EXERCISE DETAILS:
All the lines below need retyping exactly, apart from the images.

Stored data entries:
>>>>>

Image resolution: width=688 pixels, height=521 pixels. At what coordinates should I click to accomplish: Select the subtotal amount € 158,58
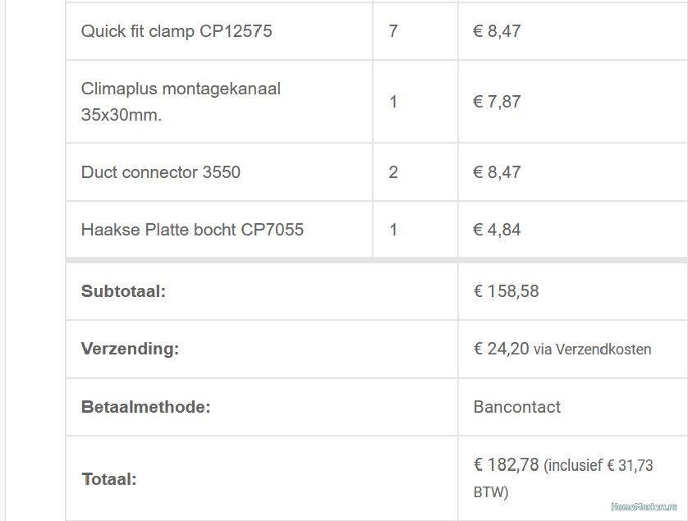coord(506,291)
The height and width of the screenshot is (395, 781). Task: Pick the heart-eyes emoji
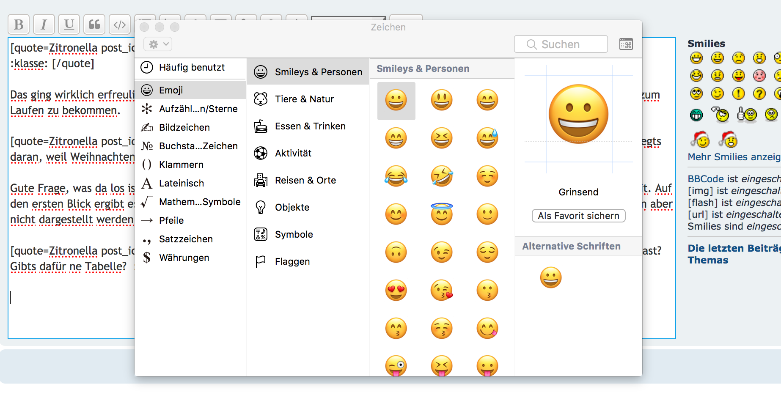pos(396,290)
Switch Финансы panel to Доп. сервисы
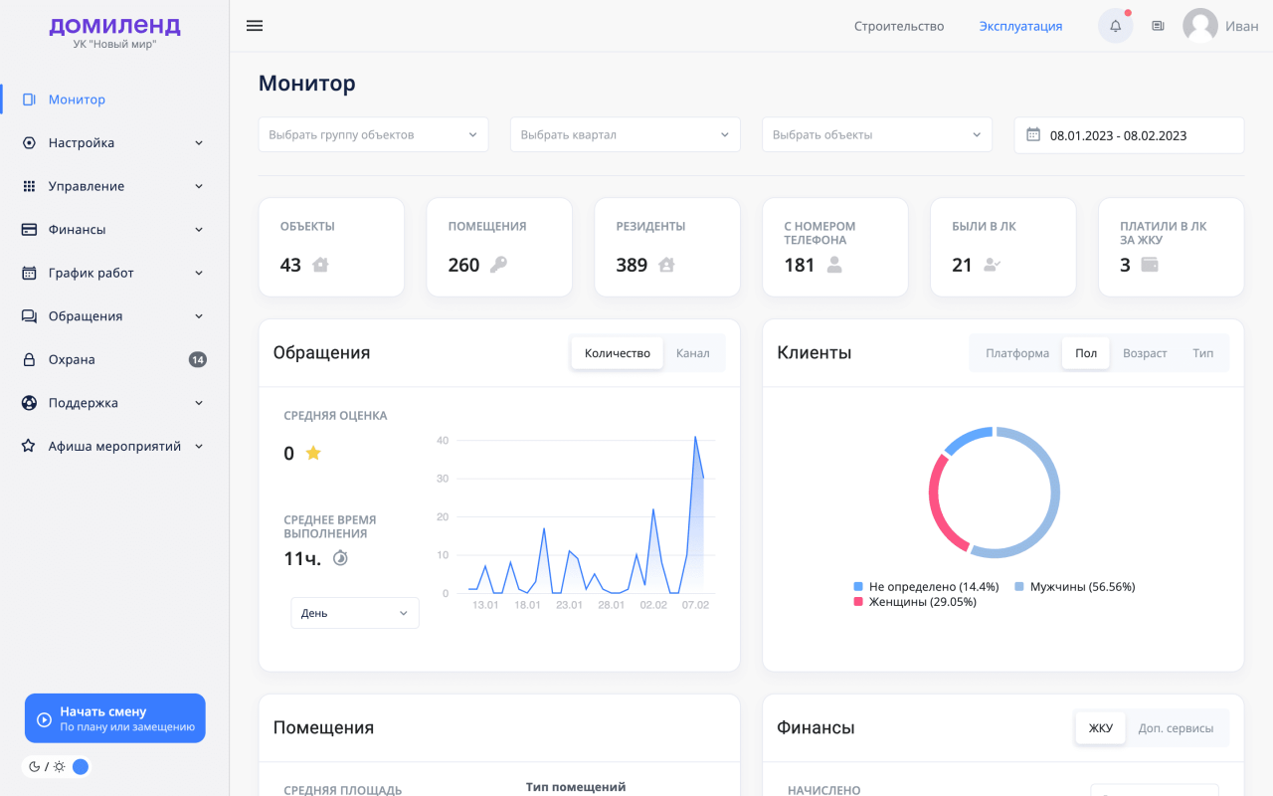Viewport: 1273px width, 796px height. coord(1176,728)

<<<<<

WRITTEN RESPONSE:
Image resolution: width=688 pixels, height=521 pixels. At what coordinates should I click to accomplish: Select the subtotal amount € 158,58
coord(506,291)
The height and width of the screenshot is (395, 781). Task: Pick the heart-eyes emoji
pos(396,290)
Switch Финансы panel to Доп. сервисы
Viewport: 1273px width, 796px height. coord(1176,728)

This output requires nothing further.